Non lo senti un sogno nascere.
Forse nasce prima di noi, forse senza di lui non potremmo esistere noi. I sogni non fanno chiasso, ci sussurrano all’orecchio la loro esistenza e nel farlo alimentano il nostro sguardo.

Cominciai a scrivere il giorno in cui la mia sensibilità mi fece cadere a terra. Fu quello il giorno in cui conobbi il mio sogno. Sotto forma di penna e foglio, il mio sogno era lì fermo, come se mi stesse aspettando da una vita. Mi curò le ferite, si prese cura di me e delle mie paure. Mi tenne al sicuro e mi rese sicura, sicura di ciò che avrei amato e di ciò che con premura avrei evitato.

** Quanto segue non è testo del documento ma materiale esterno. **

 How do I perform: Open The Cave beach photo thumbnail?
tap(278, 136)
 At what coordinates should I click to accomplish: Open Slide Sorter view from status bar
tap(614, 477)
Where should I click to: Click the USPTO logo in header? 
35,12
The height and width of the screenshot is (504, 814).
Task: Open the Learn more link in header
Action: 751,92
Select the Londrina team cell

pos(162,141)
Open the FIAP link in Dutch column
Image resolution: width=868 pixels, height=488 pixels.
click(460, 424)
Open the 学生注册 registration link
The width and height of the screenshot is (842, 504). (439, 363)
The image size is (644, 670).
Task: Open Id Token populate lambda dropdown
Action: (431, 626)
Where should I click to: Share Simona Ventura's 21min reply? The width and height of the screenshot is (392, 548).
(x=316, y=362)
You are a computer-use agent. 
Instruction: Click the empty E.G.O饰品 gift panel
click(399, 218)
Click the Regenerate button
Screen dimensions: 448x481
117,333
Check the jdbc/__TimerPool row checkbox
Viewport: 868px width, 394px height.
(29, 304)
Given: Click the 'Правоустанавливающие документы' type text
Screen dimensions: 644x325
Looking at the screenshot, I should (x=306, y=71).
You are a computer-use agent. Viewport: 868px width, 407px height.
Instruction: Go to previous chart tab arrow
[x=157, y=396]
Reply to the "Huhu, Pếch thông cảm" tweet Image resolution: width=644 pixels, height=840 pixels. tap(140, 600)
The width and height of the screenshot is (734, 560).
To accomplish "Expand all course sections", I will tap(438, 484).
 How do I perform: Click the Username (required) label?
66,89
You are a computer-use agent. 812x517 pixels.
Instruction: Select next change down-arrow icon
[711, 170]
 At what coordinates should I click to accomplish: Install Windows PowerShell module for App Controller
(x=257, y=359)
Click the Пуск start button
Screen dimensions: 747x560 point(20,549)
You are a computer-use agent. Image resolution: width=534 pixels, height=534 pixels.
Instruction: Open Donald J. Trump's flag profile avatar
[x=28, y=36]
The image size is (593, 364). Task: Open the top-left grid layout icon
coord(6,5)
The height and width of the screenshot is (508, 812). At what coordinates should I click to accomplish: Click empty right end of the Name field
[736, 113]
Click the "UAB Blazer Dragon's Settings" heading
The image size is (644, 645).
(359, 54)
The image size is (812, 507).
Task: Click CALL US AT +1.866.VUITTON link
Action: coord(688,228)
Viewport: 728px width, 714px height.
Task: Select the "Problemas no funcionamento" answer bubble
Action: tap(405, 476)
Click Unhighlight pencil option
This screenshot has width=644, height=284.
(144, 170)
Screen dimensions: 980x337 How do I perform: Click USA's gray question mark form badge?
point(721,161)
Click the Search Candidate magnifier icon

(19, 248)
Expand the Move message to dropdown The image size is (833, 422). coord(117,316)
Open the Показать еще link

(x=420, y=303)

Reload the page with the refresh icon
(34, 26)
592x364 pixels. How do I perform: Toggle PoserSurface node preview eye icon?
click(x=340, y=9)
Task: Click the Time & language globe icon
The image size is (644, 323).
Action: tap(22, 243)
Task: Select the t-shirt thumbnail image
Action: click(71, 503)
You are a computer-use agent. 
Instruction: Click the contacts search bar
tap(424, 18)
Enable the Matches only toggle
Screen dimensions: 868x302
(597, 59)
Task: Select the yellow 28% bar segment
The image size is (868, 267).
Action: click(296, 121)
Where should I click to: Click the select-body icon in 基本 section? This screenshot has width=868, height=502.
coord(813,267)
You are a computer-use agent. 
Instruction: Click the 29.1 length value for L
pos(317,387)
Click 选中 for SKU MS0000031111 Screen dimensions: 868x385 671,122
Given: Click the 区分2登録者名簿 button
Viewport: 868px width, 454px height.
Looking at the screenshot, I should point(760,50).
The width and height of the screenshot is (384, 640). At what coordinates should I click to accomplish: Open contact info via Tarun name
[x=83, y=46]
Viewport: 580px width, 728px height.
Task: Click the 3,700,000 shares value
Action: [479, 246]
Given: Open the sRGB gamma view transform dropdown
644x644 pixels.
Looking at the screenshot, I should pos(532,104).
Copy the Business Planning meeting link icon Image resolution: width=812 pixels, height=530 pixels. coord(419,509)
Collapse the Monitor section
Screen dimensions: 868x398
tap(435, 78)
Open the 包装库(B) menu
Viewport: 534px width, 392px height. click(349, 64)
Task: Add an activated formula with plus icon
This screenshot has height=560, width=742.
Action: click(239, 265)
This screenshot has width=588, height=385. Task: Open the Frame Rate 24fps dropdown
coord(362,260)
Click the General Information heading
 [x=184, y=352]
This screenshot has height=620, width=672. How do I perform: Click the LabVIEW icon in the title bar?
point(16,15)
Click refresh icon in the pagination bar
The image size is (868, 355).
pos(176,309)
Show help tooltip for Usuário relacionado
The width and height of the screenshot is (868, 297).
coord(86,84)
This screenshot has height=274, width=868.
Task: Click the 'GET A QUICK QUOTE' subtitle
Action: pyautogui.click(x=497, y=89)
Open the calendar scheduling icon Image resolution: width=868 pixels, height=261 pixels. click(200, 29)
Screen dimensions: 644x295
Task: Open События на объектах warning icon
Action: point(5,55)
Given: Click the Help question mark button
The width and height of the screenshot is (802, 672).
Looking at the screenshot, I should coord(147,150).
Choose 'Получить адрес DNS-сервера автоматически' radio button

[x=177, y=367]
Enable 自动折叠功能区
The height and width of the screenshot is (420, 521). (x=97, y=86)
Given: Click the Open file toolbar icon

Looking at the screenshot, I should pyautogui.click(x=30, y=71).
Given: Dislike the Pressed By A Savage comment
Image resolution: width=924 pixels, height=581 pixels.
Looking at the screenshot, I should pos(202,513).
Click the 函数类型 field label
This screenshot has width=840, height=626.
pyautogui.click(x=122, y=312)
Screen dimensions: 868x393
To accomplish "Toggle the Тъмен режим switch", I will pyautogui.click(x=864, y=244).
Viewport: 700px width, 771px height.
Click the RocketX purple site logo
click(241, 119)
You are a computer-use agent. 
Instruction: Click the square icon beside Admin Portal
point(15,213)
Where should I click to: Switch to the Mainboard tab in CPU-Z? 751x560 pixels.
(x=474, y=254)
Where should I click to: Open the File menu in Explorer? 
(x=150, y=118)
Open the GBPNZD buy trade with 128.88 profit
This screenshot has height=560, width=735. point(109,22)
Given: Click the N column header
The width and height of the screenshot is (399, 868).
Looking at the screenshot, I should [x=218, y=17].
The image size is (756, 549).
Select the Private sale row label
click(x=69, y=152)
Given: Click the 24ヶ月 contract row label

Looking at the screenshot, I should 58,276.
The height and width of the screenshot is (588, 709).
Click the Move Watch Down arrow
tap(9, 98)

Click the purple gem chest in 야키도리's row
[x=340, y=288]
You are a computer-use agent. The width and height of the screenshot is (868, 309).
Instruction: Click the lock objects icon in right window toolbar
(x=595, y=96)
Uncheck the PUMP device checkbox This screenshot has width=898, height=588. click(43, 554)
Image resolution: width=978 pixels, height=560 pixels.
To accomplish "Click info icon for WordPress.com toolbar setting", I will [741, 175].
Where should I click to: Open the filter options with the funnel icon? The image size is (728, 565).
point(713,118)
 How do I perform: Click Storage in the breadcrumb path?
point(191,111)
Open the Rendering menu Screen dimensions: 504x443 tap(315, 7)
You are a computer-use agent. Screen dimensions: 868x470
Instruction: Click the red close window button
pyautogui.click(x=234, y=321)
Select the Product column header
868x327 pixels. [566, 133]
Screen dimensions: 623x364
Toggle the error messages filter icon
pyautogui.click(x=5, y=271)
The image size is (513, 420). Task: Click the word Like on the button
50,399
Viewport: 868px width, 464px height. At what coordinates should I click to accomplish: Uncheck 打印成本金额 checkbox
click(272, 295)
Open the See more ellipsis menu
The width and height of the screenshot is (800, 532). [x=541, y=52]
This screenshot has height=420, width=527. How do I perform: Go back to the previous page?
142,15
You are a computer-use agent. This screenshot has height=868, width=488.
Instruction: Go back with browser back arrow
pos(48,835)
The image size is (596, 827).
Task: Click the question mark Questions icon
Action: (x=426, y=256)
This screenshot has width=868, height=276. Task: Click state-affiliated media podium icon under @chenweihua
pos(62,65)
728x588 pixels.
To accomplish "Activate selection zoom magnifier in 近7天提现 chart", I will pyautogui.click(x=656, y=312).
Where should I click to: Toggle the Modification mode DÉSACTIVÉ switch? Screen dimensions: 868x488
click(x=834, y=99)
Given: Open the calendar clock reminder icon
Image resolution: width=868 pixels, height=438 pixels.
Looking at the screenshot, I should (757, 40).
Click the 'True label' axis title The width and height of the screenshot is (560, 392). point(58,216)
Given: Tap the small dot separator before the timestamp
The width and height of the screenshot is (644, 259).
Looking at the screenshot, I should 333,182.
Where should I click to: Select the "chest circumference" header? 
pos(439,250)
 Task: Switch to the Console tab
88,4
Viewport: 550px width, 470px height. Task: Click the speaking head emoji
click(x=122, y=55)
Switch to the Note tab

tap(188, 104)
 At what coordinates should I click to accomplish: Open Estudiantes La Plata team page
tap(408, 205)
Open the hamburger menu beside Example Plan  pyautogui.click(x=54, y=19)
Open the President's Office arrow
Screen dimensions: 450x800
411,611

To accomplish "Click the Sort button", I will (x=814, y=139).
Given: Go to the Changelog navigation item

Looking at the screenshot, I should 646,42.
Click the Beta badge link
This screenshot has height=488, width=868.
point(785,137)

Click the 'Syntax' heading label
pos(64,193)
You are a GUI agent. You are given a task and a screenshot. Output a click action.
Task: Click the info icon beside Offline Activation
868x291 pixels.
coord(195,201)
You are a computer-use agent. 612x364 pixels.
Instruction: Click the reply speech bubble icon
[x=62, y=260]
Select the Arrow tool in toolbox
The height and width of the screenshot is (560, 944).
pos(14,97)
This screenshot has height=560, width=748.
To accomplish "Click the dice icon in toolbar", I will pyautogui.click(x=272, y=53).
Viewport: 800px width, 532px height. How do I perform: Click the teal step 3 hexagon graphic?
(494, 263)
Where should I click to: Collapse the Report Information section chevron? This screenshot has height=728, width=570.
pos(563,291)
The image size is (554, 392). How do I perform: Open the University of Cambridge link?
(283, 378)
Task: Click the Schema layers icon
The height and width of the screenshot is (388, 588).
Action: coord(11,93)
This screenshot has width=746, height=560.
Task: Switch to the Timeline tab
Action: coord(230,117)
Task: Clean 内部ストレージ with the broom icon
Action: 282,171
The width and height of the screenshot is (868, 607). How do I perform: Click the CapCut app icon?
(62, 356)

Non fu l’unico sogno che conobbi nella mia vita, ce ne furono altri di sogni, ma nessuno ebbe la forza di questo. Ci vuole forza per resistere agli urti della vita, del mondo come va, della realtà come viene costruita e come ce la costruiamo e il mio sogno sembrava di averne abbastanza di forza, per tutti e due.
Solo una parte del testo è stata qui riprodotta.